• **INSTRUCTIONS FOR THE TASK**:
Repeat everything in the Henry Clifford Boles text from "- Born: February" down to "American architect (1910–1979)", word for word.

- Born: February 22, 1910 Oxford, Lafayette County, Mississippi, U.S.
- Died: January 29, 1979 (aged 68) Hyannis Port, Barnstable County, Massachusetts, U.S.
- Other name: Hank Boles
- Education: LeMoyne Junior College, Crane Junior College Illinois Institute of Technology, Harvard University
- Occupation: Architect
- Movement: Modernist
- Spouse: Myrtle C. Spralley (m. 1938–?)
- Children: 3

= Henry Clifford Boles =

American architect (1910–1979)

Henry Clifford Boles (1910–1979), also known as Hank Boles, was an American architect. He had his own architecture firm, as well as being a part of the Associated Architect and Engineer firm from 1957 to 1969 with civil engineer Paul Parks. Early in his career Boles worked on designing buildings in Monrovia, Liberia, through a United States Department of State program. In his later life he primarily designed in Massachusetts and worked on many civic and community projects in Boston, in the town of Dennis, and in the surrounding area.

== Early life and education ==
Henry Clifford Boles was born on February 22, 1910, in Oxford, Mississippi, to parents Willa Wright Boles and William Robert Boles, a shoe cobbler.

He graduated in 1927 from LeMoyne Junior College (now LeMoyne–Owen College) in Memphis, Tennessee; followed by a brief study at Crane Junior College in Chicago. Boles graduated with a B.Arch (1943) from Illinois Institute of Technology, where he studied under Ludwig Mies van der Rohe. He returned to school many years later and graduated with a M.Arch (1949) from Harvard University, where he studied under Walter Gropius.

• **DATASET EXTRACT**:

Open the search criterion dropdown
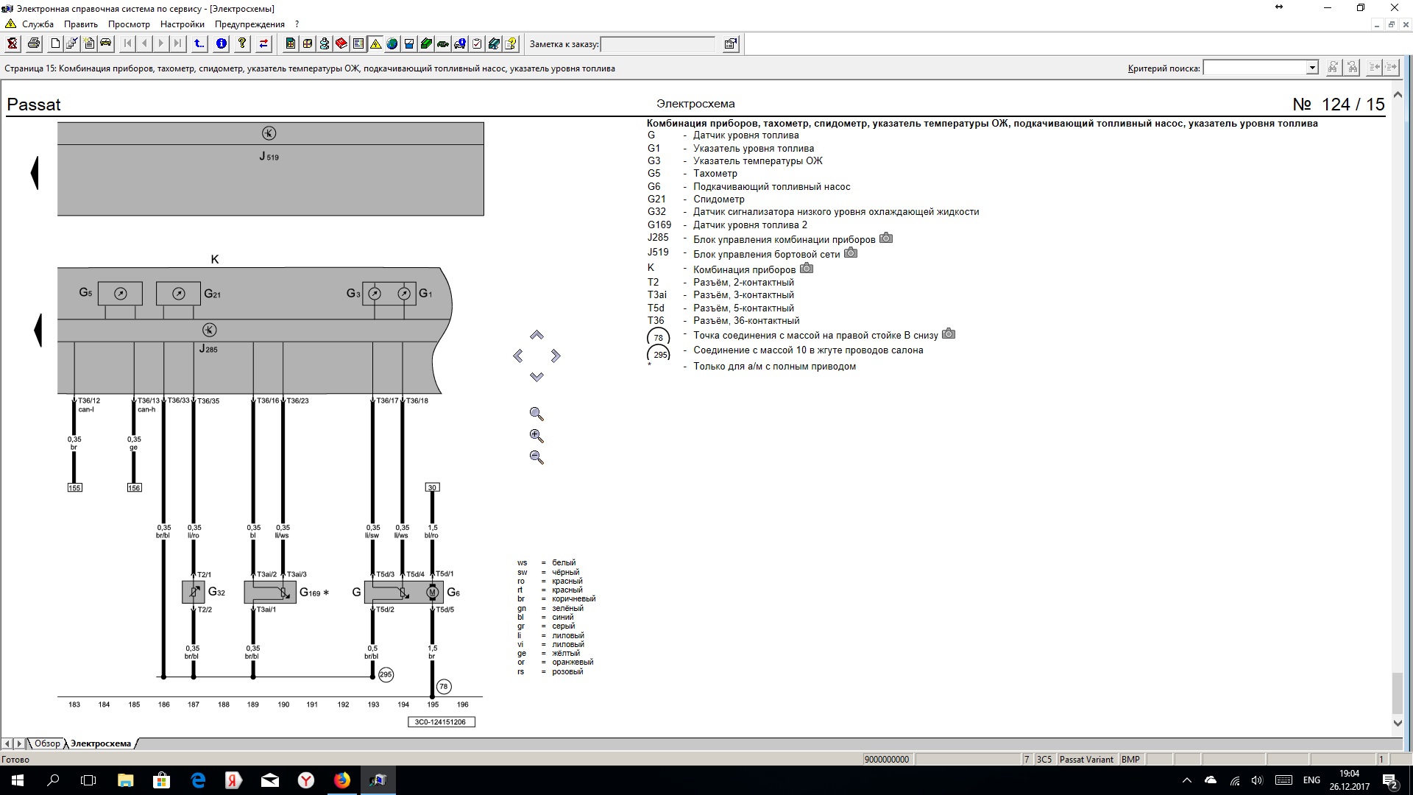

* * *

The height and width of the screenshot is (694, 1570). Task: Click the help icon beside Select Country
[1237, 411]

• **SOLUTION FOR THIS TASK**:
- Born: February 22, 1910 Oxford, Lafayette County, Mississippi, U.S.
- Died: January 29, 1979 (aged 68) Hyannis Port, Barnstable County, Massachusetts, U.S.
- Other name: Hank Boles
- Education: LeMoyne Junior College, Crane Junior College Illinois Institute of Technology, Harvard University
- Occupation: Architect
- Movement: Modernist
- Spouse: Myrtle C. Spralley (m. 1938–?)
- Children: 3

= Henry Clifford Boles =

American architect (1910–1979)